**RECORD EXTRACTS**:
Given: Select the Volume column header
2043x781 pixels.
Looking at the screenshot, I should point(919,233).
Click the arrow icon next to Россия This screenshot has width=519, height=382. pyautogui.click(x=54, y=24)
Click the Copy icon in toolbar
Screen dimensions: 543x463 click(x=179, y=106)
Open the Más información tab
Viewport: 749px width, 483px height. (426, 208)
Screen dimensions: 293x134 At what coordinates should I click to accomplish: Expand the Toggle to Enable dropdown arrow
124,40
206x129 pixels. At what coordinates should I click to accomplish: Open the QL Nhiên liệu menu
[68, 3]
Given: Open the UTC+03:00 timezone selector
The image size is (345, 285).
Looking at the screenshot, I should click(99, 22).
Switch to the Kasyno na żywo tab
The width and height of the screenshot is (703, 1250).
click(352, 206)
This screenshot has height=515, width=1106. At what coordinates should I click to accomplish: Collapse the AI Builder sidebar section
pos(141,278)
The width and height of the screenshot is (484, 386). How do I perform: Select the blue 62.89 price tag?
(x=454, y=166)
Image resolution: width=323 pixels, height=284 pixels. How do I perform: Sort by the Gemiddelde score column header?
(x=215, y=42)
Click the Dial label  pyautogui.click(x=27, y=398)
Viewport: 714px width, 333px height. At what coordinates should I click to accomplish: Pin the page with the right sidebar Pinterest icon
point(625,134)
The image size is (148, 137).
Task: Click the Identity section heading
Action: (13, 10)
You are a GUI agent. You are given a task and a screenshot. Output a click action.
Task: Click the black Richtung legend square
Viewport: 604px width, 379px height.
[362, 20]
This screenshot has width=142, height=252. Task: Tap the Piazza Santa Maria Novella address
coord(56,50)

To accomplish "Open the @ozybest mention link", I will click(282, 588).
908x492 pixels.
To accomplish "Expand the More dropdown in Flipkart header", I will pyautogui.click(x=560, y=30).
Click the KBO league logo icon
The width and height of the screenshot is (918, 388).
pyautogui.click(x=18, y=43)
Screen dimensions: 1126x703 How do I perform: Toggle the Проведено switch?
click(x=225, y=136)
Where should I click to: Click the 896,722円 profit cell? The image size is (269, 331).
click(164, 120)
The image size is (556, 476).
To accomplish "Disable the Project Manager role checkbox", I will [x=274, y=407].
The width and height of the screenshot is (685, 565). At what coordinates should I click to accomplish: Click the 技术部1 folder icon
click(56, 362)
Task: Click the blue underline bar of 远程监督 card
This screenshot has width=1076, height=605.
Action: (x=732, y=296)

**TO DO**: Your task is to return, exactly and on their own, the lines from the one containing "908x492 pixels." through the last line of the listing.

**RESULT OF THE TASK**:
908x492 pixels.
To accomplish "Expand the More dropdown in Flipkart header", I will pyautogui.click(x=560, y=30).
Click the KBO league logo icon
The width and height of the screenshot is (918, 388).
pyautogui.click(x=18, y=43)
Screen dimensions: 1126x703 How do I perform: Toggle the Проведено switch?
click(x=225, y=136)
Where should I click to: Click the 896,722円 profit cell? The image size is (269, 331).
click(164, 120)
The image size is (556, 476).
To accomplish "Disable the Project Manager role checkbox", I will [x=274, y=407].
The width and height of the screenshot is (685, 565). At what coordinates should I click to accomplish: Click the 技术部1 folder icon
click(56, 362)
Task: Click the blue underline bar of 远程监督 card
This screenshot has width=1076, height=605.
Action: (x=732, y=296)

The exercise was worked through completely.